ETS-related gene (ERG) undermines genome stability in mouse prostate progenitors via Gsk3β dependent Nkx3.1 degradation.

21q22.2-3 deletion is the most common copy number alteration in prostate cancer (PCa). The genomic rearrangement results in the androgen-dependent de novo expression of ETS-related gene (ERG) in prostate cancer cells, a condition promoting tumor progression to advanced stages of the disease. Interestingly, ERG expression characterizes 5-30% of tumor precursor lesions - High Grade Prostatic Intraepithelial Neoplasia (HGPIN) - where its role remains unclear. Here, by combining organoids technology with Click-chemistry coupled Mass Spectrometry, we demonstrate a prominent role of ERG in remodeling the protein secretome of prostate progenitors.
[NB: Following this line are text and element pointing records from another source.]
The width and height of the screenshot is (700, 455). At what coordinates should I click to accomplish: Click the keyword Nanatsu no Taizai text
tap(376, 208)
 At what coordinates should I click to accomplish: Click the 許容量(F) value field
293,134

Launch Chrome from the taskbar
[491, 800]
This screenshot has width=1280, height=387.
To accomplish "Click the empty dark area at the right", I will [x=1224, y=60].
Functionally, by lowering autocrine Wnt-4 signaling, ERG represses canonical Wnt pathway in prostate progenitors, and, in turn, promotes the accumulation of DNA double strand breaks via Gsk3β-dependent degradation of the tumor suppressor Nkx3.1. On the other hand, by shaping extracellular paracrine signals, ERG strengthens the pro-oxidative transcriptional signature of inflammatory macrophages, which we demonstrate to infiltrate pre-malignant ERG positive prostate lesions. These findings highlight previously unrecognized functions of ERG in undermining adult prostate progenitor niche through cell autonomous and non-autonomous mechanisms. Overall, by supporting the survival and proliferation of prostate progenitors in the absence of growth stimuli and promoting the accumulation of DNA damage through destabilization of Nkx3.1, ERG could orchestrate the prelude to neoplastic transformation.